Den zweiten, ungleich größeren Teil des Bandes belegen Lavaters »Sämtliche kleinere prosaische Schriften vom Jahr 1763–1783« (S. 225–1582), die 1784/85 in drei Teilen erschienen sind. Der erste Teil präsentiert bereits früher gedruckte Predigten, der zweite verschiedene Kasualreden, von denen die 1771 gehaltene »Predigt bey der Taufe zweyer Israeliten« (S. 763–811) einen pikanten Nachklang zu dem zwei Jahre zuvor breites Aufsehen erregenden Streit bietet, den Lavaters an Moses Mendelssohn gerichtete öffentliche Konversionsforderung ausgelöst hatte, während der dritte Teil etliche teils vollständig, teils fragmentiert wiedergegebene Briefe sowie eine Sentenzensammlung enthält. Als »Anhänge« (S. 1535–1582) finden sich weitere Briefe, Dokumente und Fremdtexte versammelt, darunter der Entwurf eines sehr ausführlichen, jedoch höchstwahrscheinlich nicht abgesandten Schreibens an Johann Joachim Spalding über den 1776 in Zürich aufgebrochenen Skandal der »Nachtmahlweinvergiftung« (S. 1545–1554).

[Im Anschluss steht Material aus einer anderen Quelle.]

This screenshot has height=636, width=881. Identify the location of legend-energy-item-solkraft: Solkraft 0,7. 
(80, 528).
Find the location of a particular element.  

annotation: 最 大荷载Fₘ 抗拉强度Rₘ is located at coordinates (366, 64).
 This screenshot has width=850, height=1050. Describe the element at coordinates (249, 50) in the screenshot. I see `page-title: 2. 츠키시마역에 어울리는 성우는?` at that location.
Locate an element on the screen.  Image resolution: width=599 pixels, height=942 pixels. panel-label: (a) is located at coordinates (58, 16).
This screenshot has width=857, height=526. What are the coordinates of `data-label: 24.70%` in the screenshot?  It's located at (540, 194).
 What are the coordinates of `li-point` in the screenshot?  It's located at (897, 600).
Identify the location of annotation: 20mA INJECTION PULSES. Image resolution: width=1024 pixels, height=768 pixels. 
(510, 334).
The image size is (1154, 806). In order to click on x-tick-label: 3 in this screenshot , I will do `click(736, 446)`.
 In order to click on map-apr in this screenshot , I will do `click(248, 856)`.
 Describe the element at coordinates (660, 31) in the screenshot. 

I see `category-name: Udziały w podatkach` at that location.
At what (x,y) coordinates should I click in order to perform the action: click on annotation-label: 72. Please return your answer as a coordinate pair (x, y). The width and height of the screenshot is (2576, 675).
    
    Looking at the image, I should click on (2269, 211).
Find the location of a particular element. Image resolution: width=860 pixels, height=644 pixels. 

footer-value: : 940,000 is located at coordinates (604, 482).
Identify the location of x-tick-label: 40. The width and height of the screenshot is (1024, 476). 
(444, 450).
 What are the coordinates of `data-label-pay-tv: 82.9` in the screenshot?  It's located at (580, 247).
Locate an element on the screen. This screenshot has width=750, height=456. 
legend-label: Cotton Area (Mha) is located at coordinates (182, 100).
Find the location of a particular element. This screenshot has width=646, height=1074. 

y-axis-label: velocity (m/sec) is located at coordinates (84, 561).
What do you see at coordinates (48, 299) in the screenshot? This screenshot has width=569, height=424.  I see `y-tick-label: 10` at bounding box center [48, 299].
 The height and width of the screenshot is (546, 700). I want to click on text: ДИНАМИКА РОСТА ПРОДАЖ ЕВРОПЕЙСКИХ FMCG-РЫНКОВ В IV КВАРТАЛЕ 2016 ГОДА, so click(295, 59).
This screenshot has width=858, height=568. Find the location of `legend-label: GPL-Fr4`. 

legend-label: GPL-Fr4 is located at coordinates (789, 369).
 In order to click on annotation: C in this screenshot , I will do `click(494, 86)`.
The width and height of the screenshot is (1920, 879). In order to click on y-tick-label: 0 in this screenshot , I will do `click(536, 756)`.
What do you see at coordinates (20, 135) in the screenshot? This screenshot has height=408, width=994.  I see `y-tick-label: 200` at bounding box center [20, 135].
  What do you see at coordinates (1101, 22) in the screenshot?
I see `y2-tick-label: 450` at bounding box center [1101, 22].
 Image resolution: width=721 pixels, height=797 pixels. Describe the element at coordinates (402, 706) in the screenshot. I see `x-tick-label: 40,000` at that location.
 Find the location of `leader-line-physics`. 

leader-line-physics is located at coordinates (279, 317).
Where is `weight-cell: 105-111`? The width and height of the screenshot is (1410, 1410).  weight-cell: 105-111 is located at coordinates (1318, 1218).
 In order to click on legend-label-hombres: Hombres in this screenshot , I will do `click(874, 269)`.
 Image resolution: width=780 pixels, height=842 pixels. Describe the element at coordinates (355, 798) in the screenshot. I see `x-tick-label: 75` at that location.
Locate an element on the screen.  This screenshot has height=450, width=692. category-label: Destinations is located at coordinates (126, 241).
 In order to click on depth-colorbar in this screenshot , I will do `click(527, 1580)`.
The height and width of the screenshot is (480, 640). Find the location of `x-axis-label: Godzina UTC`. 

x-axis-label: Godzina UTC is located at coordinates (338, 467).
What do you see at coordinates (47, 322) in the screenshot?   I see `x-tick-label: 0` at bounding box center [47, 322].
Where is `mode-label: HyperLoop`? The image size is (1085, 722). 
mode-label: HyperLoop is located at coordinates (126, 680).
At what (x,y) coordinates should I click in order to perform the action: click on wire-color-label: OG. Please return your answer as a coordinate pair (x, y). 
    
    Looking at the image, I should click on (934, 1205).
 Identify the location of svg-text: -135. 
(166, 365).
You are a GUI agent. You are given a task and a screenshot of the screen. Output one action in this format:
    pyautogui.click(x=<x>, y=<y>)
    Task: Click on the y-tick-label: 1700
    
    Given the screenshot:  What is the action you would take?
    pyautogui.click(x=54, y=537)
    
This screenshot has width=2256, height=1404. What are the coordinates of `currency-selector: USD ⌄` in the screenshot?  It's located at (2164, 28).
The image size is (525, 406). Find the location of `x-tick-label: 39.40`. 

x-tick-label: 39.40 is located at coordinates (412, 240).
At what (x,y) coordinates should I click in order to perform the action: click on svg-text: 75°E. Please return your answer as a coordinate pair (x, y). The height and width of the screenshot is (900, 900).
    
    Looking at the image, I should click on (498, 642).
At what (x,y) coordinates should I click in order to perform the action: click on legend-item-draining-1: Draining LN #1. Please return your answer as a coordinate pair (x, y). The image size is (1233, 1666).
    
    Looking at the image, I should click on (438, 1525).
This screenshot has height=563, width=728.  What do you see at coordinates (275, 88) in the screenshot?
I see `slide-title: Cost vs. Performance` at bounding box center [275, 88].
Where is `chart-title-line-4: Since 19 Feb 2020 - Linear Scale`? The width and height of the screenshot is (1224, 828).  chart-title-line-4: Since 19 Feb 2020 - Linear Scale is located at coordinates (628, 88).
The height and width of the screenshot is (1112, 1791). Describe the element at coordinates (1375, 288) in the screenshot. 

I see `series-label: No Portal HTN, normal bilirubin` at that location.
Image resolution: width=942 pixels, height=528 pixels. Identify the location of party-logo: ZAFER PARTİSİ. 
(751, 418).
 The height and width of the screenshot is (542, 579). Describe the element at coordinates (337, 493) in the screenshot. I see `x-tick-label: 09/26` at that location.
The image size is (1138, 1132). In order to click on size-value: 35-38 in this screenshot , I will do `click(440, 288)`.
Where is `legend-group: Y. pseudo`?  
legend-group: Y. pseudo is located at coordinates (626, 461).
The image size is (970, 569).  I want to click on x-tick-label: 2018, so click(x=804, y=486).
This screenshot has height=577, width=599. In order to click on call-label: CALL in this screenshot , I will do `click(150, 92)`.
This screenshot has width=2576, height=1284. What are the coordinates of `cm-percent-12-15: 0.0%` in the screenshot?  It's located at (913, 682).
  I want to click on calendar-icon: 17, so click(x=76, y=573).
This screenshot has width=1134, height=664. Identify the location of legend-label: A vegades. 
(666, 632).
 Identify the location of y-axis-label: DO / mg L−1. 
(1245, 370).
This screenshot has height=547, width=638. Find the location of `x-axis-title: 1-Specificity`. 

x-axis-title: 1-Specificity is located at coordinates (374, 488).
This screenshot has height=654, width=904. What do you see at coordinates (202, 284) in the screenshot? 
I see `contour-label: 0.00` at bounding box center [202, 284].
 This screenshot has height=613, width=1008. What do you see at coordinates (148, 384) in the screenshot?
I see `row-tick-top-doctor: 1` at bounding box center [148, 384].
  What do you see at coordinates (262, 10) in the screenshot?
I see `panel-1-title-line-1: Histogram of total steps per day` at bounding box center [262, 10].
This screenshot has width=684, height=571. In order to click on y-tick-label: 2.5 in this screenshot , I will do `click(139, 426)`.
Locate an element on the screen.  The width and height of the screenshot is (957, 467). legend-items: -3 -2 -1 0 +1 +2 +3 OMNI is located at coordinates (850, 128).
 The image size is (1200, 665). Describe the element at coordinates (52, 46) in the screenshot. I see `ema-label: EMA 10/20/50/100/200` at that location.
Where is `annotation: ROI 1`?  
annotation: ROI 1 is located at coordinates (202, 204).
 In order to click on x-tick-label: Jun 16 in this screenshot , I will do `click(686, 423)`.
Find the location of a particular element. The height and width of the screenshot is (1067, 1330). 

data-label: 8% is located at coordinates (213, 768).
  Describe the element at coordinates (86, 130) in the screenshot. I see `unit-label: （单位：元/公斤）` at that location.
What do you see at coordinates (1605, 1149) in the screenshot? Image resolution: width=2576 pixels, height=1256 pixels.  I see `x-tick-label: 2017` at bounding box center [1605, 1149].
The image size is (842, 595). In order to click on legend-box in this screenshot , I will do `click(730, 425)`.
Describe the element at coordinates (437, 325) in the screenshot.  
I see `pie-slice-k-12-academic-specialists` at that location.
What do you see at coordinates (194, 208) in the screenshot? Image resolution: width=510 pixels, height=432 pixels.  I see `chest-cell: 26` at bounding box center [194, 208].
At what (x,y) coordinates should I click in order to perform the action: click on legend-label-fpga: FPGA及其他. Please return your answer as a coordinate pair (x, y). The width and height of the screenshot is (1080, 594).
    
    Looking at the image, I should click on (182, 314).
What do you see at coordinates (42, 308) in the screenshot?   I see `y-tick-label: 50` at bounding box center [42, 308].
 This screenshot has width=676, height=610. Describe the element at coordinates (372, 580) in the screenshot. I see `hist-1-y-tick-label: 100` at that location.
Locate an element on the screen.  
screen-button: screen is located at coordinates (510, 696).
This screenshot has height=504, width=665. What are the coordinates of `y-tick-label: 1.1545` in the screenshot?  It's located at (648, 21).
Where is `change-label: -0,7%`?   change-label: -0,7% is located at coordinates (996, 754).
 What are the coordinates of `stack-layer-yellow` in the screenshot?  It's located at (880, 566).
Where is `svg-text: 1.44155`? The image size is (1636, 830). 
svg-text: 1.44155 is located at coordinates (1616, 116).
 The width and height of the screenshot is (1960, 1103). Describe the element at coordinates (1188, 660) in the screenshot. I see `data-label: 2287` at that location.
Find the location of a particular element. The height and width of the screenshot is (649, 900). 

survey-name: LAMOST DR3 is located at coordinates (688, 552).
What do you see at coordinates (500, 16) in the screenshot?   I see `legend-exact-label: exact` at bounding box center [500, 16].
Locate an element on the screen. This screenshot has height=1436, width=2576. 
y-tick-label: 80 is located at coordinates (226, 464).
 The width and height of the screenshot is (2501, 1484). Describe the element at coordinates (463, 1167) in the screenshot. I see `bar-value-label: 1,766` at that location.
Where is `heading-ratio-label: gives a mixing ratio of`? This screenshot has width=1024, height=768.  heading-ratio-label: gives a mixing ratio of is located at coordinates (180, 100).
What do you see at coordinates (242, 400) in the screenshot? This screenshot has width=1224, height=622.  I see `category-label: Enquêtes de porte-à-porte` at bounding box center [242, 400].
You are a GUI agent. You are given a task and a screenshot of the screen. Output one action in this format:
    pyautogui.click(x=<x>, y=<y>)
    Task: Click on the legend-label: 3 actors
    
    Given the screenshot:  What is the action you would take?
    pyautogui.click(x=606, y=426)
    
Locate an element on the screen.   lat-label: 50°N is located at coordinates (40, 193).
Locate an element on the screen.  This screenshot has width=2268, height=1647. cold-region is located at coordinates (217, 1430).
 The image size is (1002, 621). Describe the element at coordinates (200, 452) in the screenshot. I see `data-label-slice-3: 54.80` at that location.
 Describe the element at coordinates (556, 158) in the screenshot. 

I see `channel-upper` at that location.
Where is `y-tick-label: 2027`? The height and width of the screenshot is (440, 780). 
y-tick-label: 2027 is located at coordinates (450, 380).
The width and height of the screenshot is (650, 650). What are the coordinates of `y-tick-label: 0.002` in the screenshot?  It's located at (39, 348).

Wie alle vorausgehenden Bände der vorzüglichen Lavater-Ausgabe besticht auch diese Lieferung durch höchste editorische Sorgfalt. Die Quellentexte, denen jeweils eine stupend gelehrte Einführung vorangestellt wurde, sind durchweg textkritisch kommentiert sowie mit hilfreichen, aus intensiver, findiger Recherchearbeit gewonnenen Sach- und Personalerläuterungen versehen (über die Plausibilität der Nachweise von biblischen Anspielungen ließe sich im Einzelfall freundlich streiten).
Der opulente »Anhang« (S. 1585–1712) bietet ein Abkürzungs- und Siglenverzeichnis, eine ausführliche, gattungsspezifisch ge­gliederte Bibliographie, dazu Vollständigkeit erstrebende Register der Bibelstellen und Personen sowie ein ausführliches Inhaltsverzeichnis. Insgesamt ist die in dieses Editionsereignis investierte kundige Forschungsarbeit hinsichtlich der ausdauernden Mühe, die ihr abverlangt wurde, wie des wissenschaftlichen Gewinns, den sie erzielt und bereitgestellt hat, schwerlich zu überschätzen. Eines der bedeutendsten gegenwärtigen Editionsvorhaben aus dem Be­reich der Kirchengeschichte ist damit um ein kostbares Teilstück bereichert worden.
Der »Herausgeberkreis Johann Caspar Lavater« und namentlich die Bandherausgeberin Yvonne Häfner verdienen respektvoll anerkennenden Dank, und der hoffentlich zahlreichen Rezipientenschaft sei aufmunternd zugerufen, was Lavater zu einem Predigtband seines väterlichen Freundes Spalding notiert hatte: »Für Nachdenkende sehr schön, nur nicht durchaus popular« (S. 248).